Source:
⟨

Sorting A Generator Pipeline

def dataframe_rows(df=df, column="product", chunks=10):
  
    count_row = df.shape[0]
    rows = list(df[column].values)
    for i in range(0, count_row, chunks):
      yield rows[i:i + chunks]
    
    

rows = dataframe_rows()
next(rows)

['Banana Chips Sweetened (Whole)',
 'Organic Salted Nut Mix',
 'Organic Muesli',
 'Zen Party Mix',
 'Cinnamon Nut Granola',
 'Organic Hazelnuts',
 'Organic Oat Groats',
 'Energy Power Mix',
 'Antioxidant Mix - Berries & Chocolate',
 'Organic Quinoa Coconut Granola With Mango']

next(rows)

['Fire Roasted Hatch Green Chile Almonds',
 'Peanut Butter Power Chews',
 'Organic Unswt Berry Coconut Granola',
 'Roasted Salted Black Pepper Cashews',
 'Thai Curry Roasted Cashews',
 'Wasabi Tamari Almonds',
 'Organic Red Quinoa',
 'Dark Chocolate Coconut Chews',
 'Organic Unsweetened Granola, Cinnamon Almond',
 'Organic Blueberry Almond Granola']

sorted_row = (sorted(row) for row in rows )

⟩

Short task 1: Print the lines of the generator pipeline code from "count_row = df.shape[0]" to "rows = dataframe_rows()" without changing anything.
Short task 2: List every product name in the generator pipeline code's output that contains the word "Granola."

Extracted information:

⟨

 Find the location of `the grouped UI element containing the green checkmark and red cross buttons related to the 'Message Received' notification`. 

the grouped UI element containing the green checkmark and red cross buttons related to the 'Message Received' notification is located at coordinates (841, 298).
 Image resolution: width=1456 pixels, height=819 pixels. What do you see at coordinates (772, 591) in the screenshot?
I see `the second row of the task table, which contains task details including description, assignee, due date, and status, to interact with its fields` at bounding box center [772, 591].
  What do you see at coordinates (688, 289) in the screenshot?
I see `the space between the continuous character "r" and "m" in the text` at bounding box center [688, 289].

⟩

Written response 1:
count_row = df.shape[0]
    rows = list(df[column].values)
    for i in range(0, count_row, chunks):
      yield rows[i:i + chunks]
    
    

rows = dataframe_rows()

Written response 2:
- Cinnamon Nut Granola
- Organic Quinoa Coconut Granola With Mango
- Organic Unswt Berry Coconut Granola
- Organic Unsweetened Granola, Cinnamon Almond
- Organic Blueberry Almond Granola